Tom, half-choked with rage, was for retorting, but Sophia, who had quite broken down and was weeping hysterically, clutched his arm. "Oh, come," she cried piteously, "please come!" And she tried to draw him towards the door.

But the lad resisted. "You'll answer to me for this," he said, scowling at Hawkesworth, who remained in an attitude, eyeing the two with a smile of disdain. "You know where to find me, and I shall be at your service until to-morrow at noon."

"I'll find you when you are grown up," the Irishman answered, with a mocking laugh. "Back to your books, boy, and be whipped for playing truant!"

The taunt stung Tom to fresh fury. With a scream of rage he sprang forward, and, shaking off Wollenhope's grasp, tried to close with his enemy. But Sophia hung on him bravely, imploring him to be calm; and Wollenhope seized him again and held him back, while Mrs. Wollenhope supplied, for assistance, a chorus of shrieks. Between the three he was partly led and partly dragged to the door, and got outside. From the landing he hurled a last threat at the smiling Hawkesworth, now left master of the field; and then, with a little rough persuasion, he was induced to descend.

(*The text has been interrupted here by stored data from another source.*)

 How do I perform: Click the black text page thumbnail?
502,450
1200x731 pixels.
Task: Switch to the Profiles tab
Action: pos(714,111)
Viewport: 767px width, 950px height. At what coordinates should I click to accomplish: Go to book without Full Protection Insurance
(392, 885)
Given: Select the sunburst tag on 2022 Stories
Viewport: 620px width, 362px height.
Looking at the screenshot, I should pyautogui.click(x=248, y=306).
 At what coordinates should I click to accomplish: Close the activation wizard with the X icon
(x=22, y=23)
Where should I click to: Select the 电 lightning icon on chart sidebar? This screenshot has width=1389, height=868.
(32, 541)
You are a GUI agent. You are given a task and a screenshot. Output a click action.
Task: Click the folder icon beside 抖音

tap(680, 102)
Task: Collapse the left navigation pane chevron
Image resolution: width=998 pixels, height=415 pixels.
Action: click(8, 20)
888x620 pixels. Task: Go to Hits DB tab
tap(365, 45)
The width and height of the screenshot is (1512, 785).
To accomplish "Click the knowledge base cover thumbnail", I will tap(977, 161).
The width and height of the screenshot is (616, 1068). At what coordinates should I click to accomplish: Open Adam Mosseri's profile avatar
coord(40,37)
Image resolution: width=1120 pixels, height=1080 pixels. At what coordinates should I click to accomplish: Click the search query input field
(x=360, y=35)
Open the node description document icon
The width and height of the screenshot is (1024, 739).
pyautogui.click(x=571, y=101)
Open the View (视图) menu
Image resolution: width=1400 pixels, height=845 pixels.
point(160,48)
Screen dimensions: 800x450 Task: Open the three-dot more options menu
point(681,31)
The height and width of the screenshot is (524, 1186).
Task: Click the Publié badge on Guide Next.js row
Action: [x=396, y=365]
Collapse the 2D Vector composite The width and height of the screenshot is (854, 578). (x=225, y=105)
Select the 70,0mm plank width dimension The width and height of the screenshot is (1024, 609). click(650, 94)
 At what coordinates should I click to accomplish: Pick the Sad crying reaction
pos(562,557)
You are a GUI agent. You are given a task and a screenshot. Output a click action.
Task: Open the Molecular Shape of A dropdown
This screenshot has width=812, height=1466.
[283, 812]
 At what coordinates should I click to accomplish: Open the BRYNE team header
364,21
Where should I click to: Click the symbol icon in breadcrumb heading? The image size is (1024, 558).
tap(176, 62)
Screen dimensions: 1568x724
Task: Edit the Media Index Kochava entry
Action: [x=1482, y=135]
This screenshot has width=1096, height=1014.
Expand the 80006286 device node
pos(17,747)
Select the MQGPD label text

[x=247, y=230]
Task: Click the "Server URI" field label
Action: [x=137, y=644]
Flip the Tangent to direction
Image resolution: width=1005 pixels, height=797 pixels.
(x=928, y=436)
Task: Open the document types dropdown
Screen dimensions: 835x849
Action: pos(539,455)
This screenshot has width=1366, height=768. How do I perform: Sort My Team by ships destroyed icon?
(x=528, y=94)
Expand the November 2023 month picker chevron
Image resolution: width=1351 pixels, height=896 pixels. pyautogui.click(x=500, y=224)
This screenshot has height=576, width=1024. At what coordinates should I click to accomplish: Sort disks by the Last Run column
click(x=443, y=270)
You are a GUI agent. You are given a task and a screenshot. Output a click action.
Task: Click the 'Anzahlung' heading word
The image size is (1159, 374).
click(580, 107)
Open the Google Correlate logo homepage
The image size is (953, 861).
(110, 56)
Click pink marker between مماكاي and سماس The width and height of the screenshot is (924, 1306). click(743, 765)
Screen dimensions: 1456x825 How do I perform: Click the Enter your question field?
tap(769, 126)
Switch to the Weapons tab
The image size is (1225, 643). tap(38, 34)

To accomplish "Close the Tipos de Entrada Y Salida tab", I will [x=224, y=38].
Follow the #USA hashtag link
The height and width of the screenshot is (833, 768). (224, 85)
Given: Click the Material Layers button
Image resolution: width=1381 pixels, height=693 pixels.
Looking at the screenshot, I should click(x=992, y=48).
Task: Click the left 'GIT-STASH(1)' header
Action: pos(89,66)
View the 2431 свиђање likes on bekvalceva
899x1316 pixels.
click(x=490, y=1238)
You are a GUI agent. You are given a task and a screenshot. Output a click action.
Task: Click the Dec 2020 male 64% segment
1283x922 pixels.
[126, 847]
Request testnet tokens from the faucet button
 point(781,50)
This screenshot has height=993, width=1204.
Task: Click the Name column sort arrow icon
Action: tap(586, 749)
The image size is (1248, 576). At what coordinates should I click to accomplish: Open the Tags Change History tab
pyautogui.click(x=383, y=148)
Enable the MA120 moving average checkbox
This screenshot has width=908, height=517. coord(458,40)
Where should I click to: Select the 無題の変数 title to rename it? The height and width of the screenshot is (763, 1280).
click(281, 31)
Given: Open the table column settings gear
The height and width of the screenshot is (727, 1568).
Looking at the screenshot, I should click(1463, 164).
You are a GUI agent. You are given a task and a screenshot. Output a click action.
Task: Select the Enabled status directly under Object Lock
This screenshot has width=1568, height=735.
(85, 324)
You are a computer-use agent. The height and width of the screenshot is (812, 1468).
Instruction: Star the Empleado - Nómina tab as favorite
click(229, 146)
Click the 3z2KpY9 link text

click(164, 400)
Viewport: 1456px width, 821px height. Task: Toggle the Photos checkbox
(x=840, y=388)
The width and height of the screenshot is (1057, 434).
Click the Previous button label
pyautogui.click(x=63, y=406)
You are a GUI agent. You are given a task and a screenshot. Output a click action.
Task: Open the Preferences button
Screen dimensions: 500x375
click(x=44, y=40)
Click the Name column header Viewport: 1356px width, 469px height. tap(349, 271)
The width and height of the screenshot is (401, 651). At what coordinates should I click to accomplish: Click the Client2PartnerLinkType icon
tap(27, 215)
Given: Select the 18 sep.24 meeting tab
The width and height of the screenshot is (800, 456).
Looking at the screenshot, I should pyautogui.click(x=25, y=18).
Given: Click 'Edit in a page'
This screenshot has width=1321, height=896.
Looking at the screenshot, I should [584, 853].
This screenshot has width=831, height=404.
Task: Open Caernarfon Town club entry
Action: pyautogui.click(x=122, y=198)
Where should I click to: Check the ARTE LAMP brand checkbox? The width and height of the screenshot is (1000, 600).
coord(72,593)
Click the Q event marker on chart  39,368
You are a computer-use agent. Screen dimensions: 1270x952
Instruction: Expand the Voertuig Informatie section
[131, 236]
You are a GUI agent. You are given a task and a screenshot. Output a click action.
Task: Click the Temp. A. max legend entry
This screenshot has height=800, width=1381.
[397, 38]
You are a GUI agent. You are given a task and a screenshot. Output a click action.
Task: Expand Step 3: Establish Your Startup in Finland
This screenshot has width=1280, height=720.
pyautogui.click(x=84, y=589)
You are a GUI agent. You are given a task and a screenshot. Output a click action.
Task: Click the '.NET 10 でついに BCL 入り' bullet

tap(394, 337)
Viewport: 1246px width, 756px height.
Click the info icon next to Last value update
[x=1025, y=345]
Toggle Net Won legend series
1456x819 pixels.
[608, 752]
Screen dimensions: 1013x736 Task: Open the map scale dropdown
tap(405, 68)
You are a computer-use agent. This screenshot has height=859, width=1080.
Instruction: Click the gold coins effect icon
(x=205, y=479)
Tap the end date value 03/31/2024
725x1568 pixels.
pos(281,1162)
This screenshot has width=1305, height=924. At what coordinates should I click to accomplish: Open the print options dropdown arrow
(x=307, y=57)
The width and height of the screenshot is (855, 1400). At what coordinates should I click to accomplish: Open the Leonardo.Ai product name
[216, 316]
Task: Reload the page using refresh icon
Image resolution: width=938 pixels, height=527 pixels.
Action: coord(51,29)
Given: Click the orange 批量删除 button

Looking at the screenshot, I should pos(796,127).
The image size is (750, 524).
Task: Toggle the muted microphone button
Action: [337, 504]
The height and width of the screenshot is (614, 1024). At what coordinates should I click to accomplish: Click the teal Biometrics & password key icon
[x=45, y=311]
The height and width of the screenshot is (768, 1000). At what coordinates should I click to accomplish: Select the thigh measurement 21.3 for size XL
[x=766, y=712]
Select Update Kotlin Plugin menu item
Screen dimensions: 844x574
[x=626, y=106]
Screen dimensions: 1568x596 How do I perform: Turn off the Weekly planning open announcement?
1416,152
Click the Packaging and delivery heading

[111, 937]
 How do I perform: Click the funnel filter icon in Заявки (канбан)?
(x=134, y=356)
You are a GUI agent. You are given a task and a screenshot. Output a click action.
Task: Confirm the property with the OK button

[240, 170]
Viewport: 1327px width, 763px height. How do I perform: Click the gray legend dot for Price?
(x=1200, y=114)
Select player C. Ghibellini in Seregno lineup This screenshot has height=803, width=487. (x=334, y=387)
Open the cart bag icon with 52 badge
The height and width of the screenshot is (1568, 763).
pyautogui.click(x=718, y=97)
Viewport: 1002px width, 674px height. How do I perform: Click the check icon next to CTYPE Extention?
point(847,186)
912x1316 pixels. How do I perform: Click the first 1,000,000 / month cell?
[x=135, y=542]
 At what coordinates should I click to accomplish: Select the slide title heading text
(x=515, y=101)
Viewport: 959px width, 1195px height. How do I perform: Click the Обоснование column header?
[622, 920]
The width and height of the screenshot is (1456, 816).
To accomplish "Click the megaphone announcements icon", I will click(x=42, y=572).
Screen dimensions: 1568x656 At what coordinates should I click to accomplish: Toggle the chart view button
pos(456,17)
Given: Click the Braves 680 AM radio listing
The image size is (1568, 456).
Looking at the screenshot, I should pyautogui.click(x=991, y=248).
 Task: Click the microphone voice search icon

In the passage he had a fresh fit of stubbornness, and wished to state his wrongs and who he was. But Sophia's heart was pitifully set on escaping from the house--to her a house of bitter shame and humiliation--and the landlord's desire was to see the last of them; and in a moment the two were outside. Wollenhope lost not a moment, but slammed the door on them; they heard the chain put up, and, an instant later, the man's retreating footsteps as he went back to his lodger.





CHAPTER IX IN CLARGES BOW


If Tom had been alone when he was thus ejected, it is probable that his first impulse would have been either to press his forehead against the wall and weep with rage, or to break the offender's windows--eighteen being an age at which the emotions are masters of the man. But the noise of the fracas within, though dulled by the walls, had reached the street. A window here and a window there stood open, and curious eyes, peering through the darkness, were on the two who had been put out. Tom was too angry to heed these on his own account, or care who was witness of his violence; but for Sophia's sake, whose state as she clung to his arm began to appeal to his manhood, he was willing to be gone without more.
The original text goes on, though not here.